The solution to this has been to descope the signalling system, remove automatic operation and reduce the top speeds of the train. This is said to save £2.5bn - though it is a little unclear how much of this is real money as opposed to abstract allocations to manage project list. In return, the maximum capacity of the line goes from 16 trains per hour to 12. There aren’t plans to run more than 12 trains just now, so this might make sense; but personally I wouldn’t trade 25% of the capacity and a strike-proof operating system for a 2-3% cost saving.
The project had the backing of all the major parties, so I think you have to see this as a bipartisan consensus.

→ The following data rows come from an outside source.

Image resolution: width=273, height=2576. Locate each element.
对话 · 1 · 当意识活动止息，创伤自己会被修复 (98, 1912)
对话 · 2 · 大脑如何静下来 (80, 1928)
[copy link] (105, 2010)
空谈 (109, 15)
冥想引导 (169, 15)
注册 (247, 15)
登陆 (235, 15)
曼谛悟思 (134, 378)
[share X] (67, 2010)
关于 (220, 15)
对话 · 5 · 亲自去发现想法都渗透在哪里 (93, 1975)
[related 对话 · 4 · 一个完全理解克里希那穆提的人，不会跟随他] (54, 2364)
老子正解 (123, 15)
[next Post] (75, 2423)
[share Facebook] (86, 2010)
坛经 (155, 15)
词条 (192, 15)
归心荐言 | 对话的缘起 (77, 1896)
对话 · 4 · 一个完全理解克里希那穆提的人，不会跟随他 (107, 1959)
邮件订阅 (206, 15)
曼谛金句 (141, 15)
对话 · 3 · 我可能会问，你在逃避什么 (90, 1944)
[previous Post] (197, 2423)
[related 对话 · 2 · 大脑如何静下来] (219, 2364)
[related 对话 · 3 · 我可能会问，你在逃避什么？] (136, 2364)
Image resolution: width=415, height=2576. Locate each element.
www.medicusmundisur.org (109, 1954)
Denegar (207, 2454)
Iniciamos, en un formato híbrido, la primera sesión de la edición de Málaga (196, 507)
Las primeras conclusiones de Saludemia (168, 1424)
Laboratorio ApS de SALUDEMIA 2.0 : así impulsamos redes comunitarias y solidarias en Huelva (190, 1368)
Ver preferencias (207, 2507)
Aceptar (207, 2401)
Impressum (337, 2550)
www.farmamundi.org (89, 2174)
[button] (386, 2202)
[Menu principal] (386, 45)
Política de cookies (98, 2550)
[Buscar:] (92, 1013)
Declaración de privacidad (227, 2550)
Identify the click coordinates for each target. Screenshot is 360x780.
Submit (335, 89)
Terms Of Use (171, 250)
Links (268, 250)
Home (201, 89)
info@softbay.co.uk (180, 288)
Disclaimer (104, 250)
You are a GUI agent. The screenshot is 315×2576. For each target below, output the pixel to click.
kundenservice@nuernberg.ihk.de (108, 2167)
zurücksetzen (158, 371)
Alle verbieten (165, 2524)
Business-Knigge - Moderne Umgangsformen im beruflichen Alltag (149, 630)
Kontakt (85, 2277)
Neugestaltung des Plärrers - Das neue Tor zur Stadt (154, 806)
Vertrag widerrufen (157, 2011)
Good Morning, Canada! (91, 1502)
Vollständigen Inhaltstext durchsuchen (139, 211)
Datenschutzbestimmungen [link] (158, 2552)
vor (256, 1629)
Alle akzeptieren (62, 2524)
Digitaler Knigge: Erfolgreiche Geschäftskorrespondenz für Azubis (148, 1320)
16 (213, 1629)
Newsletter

I would agree that speed was too high, with the important caveat that nearly all the costs that result from that come from the route and construction standard of the line - decisions that were made nearly a decade ago and have already been physically built into the design at tremendous cost. Any entity without a bottomless source of funding would have cut speed in the mid 2010s when the detailed engineering began spelling out the problems.
And it wasn’t just high speed rail. Adonis also set in motion a big programme of electrification, intended to make the UK railway network majority electric. This was not in any way shaped by politics, but it did turn out to be an equal basket case - nearly 20 years on we’re not yet 50% of the way through delivering this, and I would be surprised if the four projects that made up the electrification push were finished before HS2.
I will remain silent on whether it actually is a good idea - I merely note that it is a reasonable ask from an elected politician
In layman’s terms, for every three pounds we spent, we got one pound of public value.
I think Dame Bernadette Kelly, the Permanent Secretary during this crucial period, was lucky to retire last year. Were she still around, I think her position would have been about as tenable as the lady who ran the Post Office during the horizon scandal.
IUK, mentioned in the paragraph above, is the direct ancestor of NISTA, which we are now promised is putting its top people on helping HS2
This last one was a surprise to me, given they gave that person a knighthood in 2023 for services to the railway. Perhaps it was to salute his perseverance in the face of such an impossible task.
There are reasons that this is harder than it looks in the world of infrastructure, but that’s for another day.





Good piece, but only mentioned Bernadette Kelly at end. IMO BK was the villain of the piece. HS2 would never have got off the ground if the 3 review points had remained in place. DfT did not tell parliament/ CPAC in 2016 prior to phase 1 bill that HS2 Ltd had failed review points 1 on costs and control. BK realised that HS2 would never pass review point 1 as costs increasing and MPA report stated that high chance HS2 would cost £80bn. So BK just removed the 3 review points and then Graying & Ghani, just kept telling parliament that HS2 was 'On time & on budget' all the way to the final vote on HS2 phase 2a.